Joe Flacco took advantage of huge holes in coverage by the 49ers’ secondary Sunday night in Super Bowl 47. Blown mid-field coverages accounted for several third down conversions, and a touchdown, while deep coverage missteps allowed big completions down field.
For years San Francisco’s secondary has struggled to live up the level of the rest of the defense, regularly ending up in the bottom half of the league in pass defense.
In 2011 however, the secondary stepped up and made huge plays that not only was up to the standards of the rest of their stout defense, but one of the strengths of that defense. In 2012 the 49ers’ secondary finished the season ranked 4th in the league in pass defense (200 yards per game) and 6th in opposing QB rating (78).
Even with that strong showing the 49ers corners and safeties seem to blow coverage in big situations, so the question remains, are major improvements needed? Absolutely, improvements are needed, but not necessarily outside improvements.

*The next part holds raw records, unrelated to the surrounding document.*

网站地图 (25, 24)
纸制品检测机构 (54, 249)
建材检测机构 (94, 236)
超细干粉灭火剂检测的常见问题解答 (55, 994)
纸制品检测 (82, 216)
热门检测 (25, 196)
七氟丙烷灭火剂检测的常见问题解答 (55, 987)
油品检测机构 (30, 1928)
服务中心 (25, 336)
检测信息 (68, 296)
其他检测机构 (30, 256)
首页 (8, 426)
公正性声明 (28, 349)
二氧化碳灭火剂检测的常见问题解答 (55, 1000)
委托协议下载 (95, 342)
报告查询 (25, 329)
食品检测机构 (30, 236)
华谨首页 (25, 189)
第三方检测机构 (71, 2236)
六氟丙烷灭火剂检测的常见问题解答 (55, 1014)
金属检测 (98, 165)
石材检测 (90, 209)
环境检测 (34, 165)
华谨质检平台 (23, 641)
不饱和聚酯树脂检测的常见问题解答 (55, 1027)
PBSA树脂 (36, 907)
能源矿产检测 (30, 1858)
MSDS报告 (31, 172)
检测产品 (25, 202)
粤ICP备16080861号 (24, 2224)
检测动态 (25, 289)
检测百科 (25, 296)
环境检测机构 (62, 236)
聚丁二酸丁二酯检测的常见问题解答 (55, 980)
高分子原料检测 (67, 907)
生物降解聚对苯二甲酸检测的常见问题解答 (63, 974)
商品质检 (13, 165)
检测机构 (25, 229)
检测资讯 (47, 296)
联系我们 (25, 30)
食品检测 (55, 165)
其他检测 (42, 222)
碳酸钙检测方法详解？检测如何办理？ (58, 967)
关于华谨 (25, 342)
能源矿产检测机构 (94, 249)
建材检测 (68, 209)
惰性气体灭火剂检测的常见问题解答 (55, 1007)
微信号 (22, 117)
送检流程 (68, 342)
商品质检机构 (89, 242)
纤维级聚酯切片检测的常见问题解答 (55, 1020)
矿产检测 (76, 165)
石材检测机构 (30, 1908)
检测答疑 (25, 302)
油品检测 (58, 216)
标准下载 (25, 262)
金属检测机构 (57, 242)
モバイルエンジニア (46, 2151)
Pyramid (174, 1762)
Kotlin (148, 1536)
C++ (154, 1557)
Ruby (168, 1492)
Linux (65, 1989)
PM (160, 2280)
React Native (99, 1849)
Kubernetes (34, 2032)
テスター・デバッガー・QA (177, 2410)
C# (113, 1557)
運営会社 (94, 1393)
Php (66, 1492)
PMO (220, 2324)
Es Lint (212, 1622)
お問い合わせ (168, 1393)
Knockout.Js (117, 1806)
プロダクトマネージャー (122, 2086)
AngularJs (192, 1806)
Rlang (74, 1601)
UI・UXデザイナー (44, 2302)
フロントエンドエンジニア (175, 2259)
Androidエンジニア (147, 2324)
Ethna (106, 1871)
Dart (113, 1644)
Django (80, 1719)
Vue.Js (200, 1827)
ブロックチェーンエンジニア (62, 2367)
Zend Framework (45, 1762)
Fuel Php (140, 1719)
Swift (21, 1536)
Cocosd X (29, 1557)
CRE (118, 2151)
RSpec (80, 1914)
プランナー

There have been rumors flying around that the Jets want to release CB Darrelle Revis, possibly in exchange for a second round pick and QB Alex Smith. I don’t believe that this is the improvement that the 49ers’ secondary needs.
Revis has, repeatedly in his career, been quoted as saying that he is an island, all alone in defending his side of the field. That is not the type of player that the 49ers need on their defense, which is so dependent upon the unselfish team play of its DB’s and Linebackers.
I do believe that the 49ers could benefit from improvement in the play of their secondary, but all that requires is time to mature. Tarell Brown, now that he is healthy, has improved exponentially since he took over the starting spot from Shawntae Spencer in 2011. In 16 starts last year he had four picks and 14 deflections.
Carlos Rogers rediscovered himself in San Francisco, making the Pro-Bowl, and All Pro teams in 2011. His performance in that season earned him a spot in the season’s top 100 players. His play this season was somewhat lacking however, and I think the Super Bowl loss will spark a resurgence in play from the Pro-Bowler in the 2013 season.
Dashon Goldson and Donte Whitner may be the two hardest hitting safeties in the NFL. They are athletic, powerful team players who take pride in making receivers pay for daring to enter their domain. They are excellent pass defenders, but also very skilled in run defense as well. Dashon Goldson is a skilled pass rusher as well, logging 3 career sacks.
There is little question that being ranked number 4 in the league leaves room for improvement in the 49ers’ secondary, however improvement that comes from within can be just as effective as outside improvement. San Francisco’s defensive backs and safeties play together like a machine, all that is needed now is time to let their style of play together mature, and that machine will be a well oiled one.